TASK INSTRUCTIONS: From the line that contains "Image resolution: width=351" to the end of the entries, copy each line exactly, though the pictures stay out.

RECORDS TO PROCESS:
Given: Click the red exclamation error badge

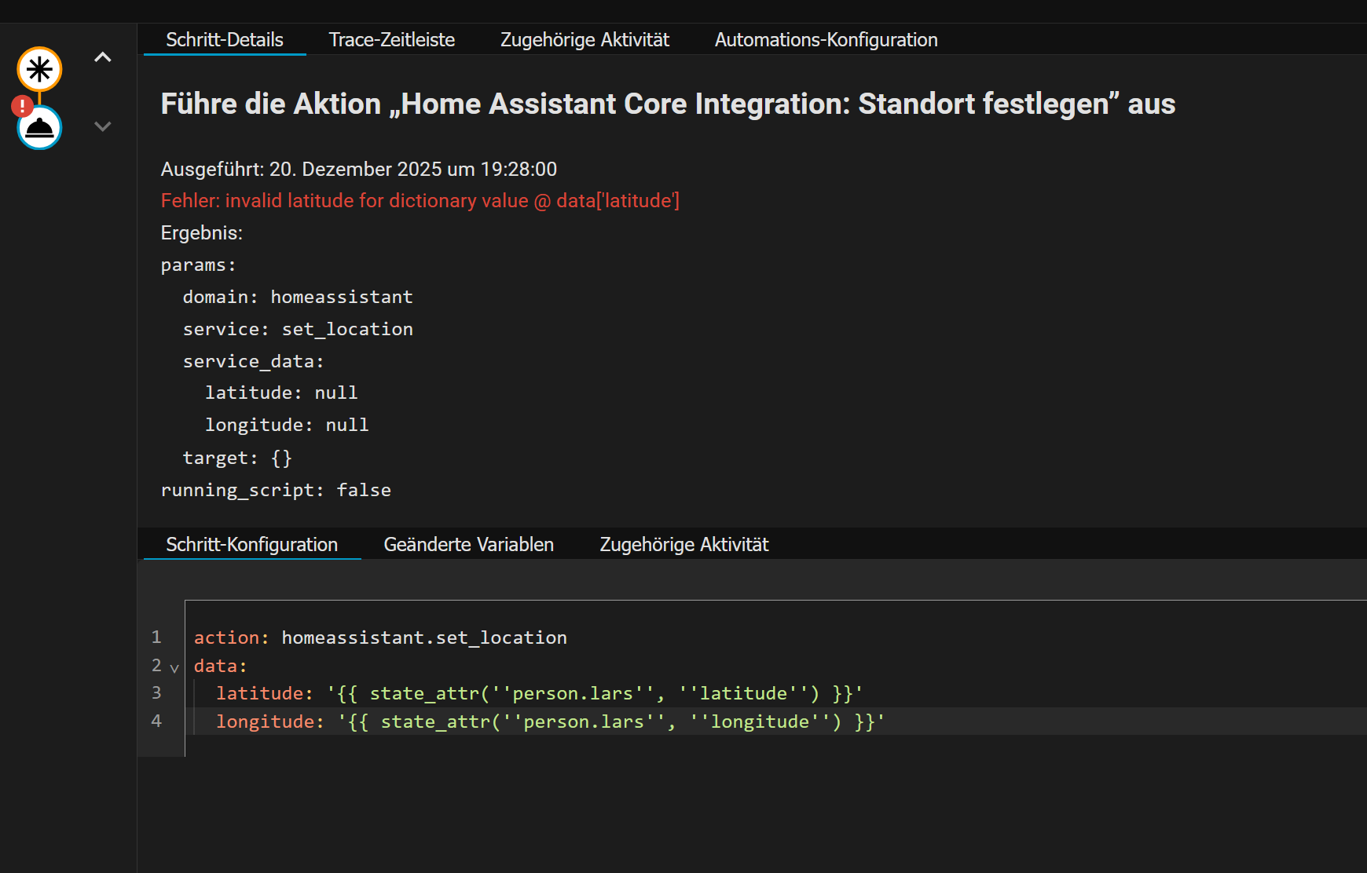Looking at the screenshot, I should tap(22, 106).
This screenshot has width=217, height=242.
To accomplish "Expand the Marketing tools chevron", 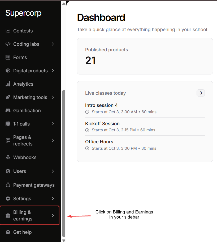I will coord(53,97).
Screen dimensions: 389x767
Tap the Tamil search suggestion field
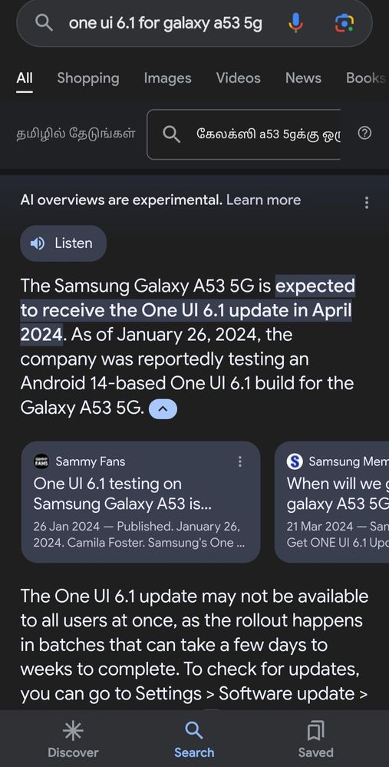click(244, 134)
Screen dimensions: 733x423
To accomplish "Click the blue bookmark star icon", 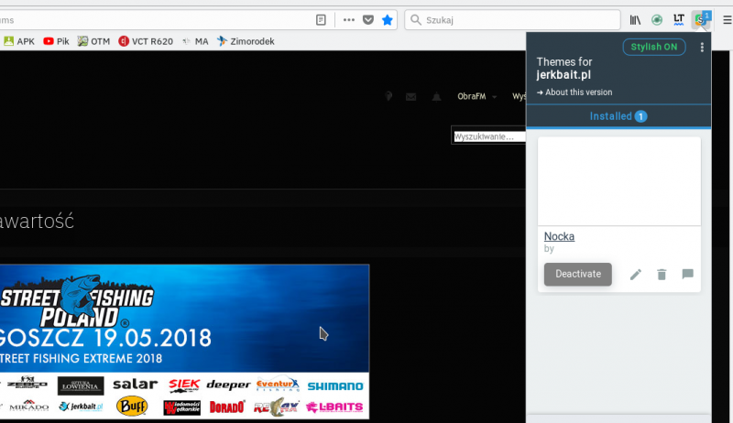I will click(x=388, y=19).
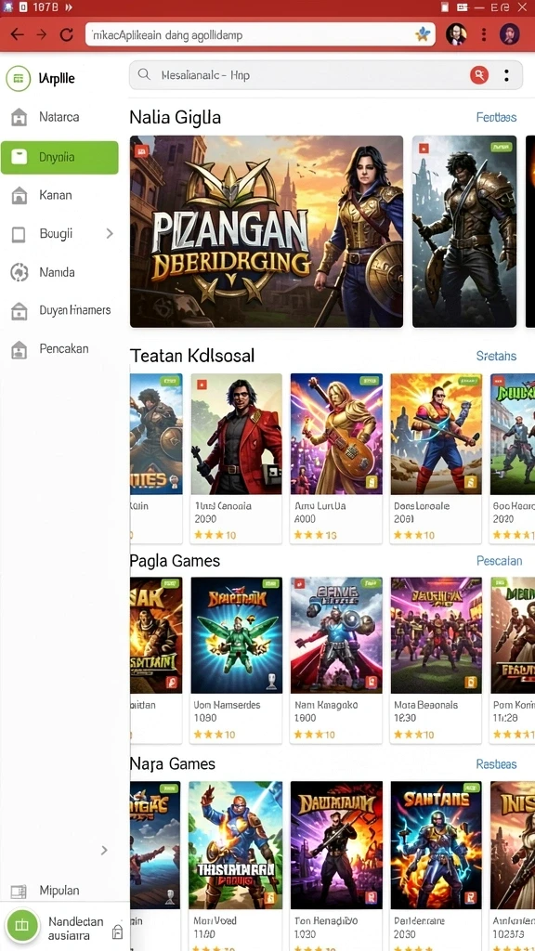Open the Uom Namserdes game card
The height and width of the screenshot is (951, 535).
pos(236,660)
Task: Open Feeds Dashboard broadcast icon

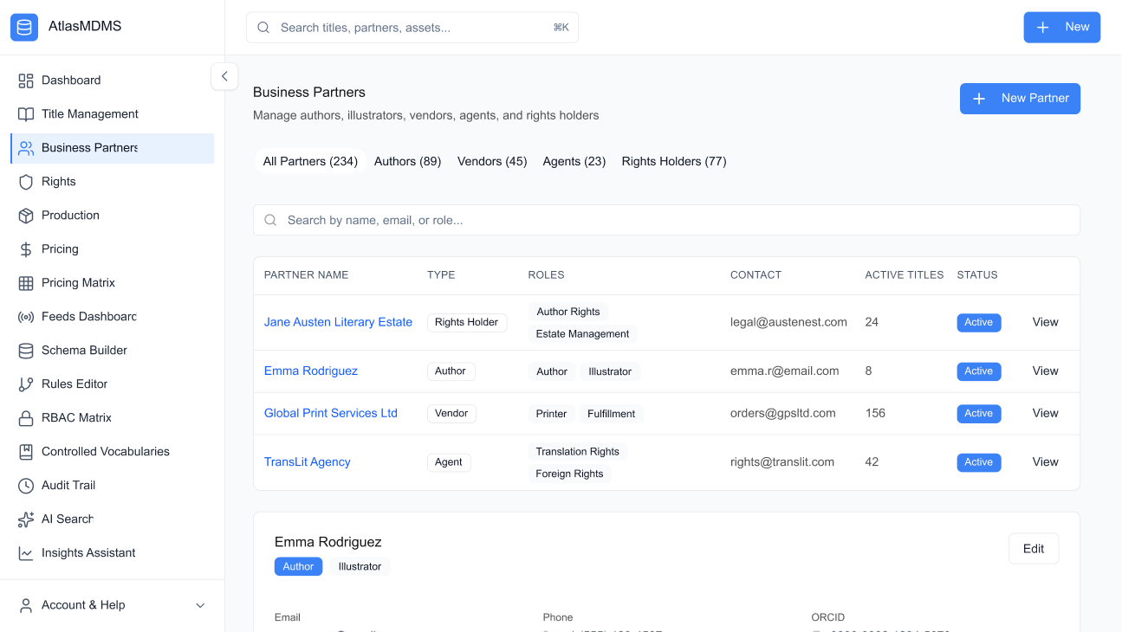Action: (x=26, y=317)
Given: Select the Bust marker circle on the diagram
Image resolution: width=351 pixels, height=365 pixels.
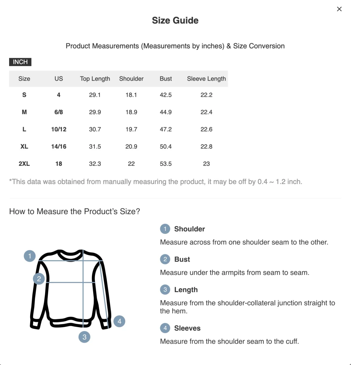Looking at the screenshot, I should [x=39, y=278].
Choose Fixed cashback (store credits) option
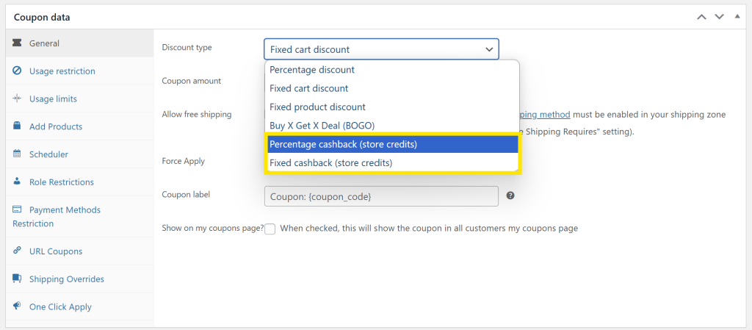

ANSWER TO THIS TASK:
Image resolution: width=351 pixels, height=365 pixels.
Looking at the screenshot, I should [x=39, y=278].
Choose Fixed cashback (store credits) option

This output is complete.